Now the writing, which I nursed and rocked and held close to me, has gone silent. The separation gnaws at me. It is true that I've been among those pooh-poohing the idea of writer's block, an annoying just-do-it type, but now the frantic search for a topic leads me to a small black box perched on my study bookshelf — the one labeled "Ideas." It is the repository for a mishmash of ponderings that I someday might tackle on the page. This is the first time that I am lifting the lid in the hope of finding — versus depositing — a nugget of inspiration.
There in the box is an index card. It is dated August 3, 2006, and contains these notes:
Mother moved to Structured Living.
"My Mother's Clock" (possible essay title)
Mother's clock is off by four and a half hours. This is nothing new. In the past, the timepiece has been wrong by six, eight, even ten hours, slowly losing time, but she has refused to adjust it. It is a Sonic Boom model purchased for its thundering alarm to compensate for her hearing loss. Across the side buttons, she has taped a sliver of a Band-Aid to keep my sister and me from fiddling with the settings.
I barely remember capturing these thoughts on paper, but I do recall the clock, the way it lost time, and that Mother wouldn't allow us to reset it or change the batteries for fear of breaking it. (We did these things only when we could sneak them past her.) Dementia had set in, possibly confusing the essence of time, and compounding what had already been distorted reasoning, distrust and suspicions, agitation and anxiety. In addition, she had been deaf in the left ear for as long as I could remember.
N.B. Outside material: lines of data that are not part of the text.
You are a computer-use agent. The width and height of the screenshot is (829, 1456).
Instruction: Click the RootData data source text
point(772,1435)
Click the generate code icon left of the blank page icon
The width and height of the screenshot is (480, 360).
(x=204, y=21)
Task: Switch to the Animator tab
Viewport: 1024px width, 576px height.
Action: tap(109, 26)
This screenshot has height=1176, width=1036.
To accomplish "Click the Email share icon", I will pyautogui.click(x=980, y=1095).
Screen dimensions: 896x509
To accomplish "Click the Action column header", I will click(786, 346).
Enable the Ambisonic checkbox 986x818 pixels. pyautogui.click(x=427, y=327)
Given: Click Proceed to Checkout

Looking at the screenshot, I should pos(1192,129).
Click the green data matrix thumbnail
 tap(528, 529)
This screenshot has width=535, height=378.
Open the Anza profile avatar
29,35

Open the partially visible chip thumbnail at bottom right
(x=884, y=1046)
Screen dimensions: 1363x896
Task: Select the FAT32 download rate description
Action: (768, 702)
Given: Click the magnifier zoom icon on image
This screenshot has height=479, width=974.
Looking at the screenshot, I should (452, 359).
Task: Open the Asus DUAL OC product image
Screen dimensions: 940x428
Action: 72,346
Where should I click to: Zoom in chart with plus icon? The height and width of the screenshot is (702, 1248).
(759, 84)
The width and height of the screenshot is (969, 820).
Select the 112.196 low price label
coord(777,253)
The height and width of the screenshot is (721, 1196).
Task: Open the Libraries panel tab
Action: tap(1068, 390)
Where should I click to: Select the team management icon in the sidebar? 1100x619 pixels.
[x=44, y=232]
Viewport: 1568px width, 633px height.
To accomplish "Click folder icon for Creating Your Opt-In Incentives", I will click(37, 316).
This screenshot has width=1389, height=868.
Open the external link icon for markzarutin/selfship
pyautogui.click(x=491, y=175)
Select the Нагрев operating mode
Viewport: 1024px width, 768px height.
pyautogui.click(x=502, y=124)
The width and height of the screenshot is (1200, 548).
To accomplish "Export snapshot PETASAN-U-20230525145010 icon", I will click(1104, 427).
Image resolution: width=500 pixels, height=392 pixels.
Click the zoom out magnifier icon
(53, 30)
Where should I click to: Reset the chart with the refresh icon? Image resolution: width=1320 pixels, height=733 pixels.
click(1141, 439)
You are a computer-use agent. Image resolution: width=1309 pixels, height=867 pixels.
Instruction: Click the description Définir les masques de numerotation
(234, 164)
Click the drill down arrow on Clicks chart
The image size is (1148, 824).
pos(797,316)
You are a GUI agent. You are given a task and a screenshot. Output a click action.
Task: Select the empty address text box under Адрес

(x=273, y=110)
"Nobody tells me anything!" she would snap.
The feelings of isolation emanated, in part, from this impaired hearing. It is also true that I, for one, was reticent to open up to her. The recurring negativity felt like stabs: Get away from me. Looking back, I see how unequipped I was — and, finally, too calloused — to understand that the anger and snide remarks were billboards for pain.
After Dad died and we moved Mother north from Florida to care for her, it was like discovering a bundle on the doorstep, foreign, unknowable, as my sisters and I groped through the webs of dementia and hearing loss, now affecting her right ear, as well. She was eighty-six, and she lived until age ninety-two.
On the back of the index card: a conversation between Mother and me. We'd been sitting in her room, she on the loveseat and me on a nearby chair. Most likely I'd recorded it to illustrate the mounting difficulty she and I were encountering in our never-ending effort to communicate.
Me: Did I tell you our cat died?
Me: Did I tell you our cat died?
Me: OUR CAT DIED!
Mother: DO WHATEVER YOU WANT!
The exchange occurred some time after the heartbreak around the veterinary table as my husband, younger daughter, and I witnessed Murphy's lethal injection, half-blinded by an avalanche of tears. I'd hesitated to mention this sooner to Mother, knowing the challenges of explaining it, not only because of the barrier imposed by the hearing limitations but also because of the fear of her response. Neither of us had mastered the skill of tending emotionally to the other, a reality that made grief even lonelier. When my best friend died at age forty-one, and I shared the excruciating news, Mother had shrugged, "Oh, well, what are you going to do?"
On one level, I was able to acknowledge that her reaction was nothing personal. It's just who she was, addressing the nuisance of pain by refusing to acknowledge it. On another level, I longed for even a tiny sign that she felt my sadness, a hug or some small inflection of voice.
At the time that I jotted the notes on the index card, I had no idea that in less than three weeks, Mother would fall, break her hip, and rush toward death as efficiently as she used to sweep dust from our breezeway floor. The sonic boom clock had slowed down in much the same way that my mother's heart would soon stop beating.
The card triggers memories, and the scribbling takes off: the reprimands over mumbling "just like your father," the slap at the air to dismiss words that were unintelligible to her. And then, the dementia. It arrived like an uninvited guest, illuminating our failure to connect and slamming the door behind itself.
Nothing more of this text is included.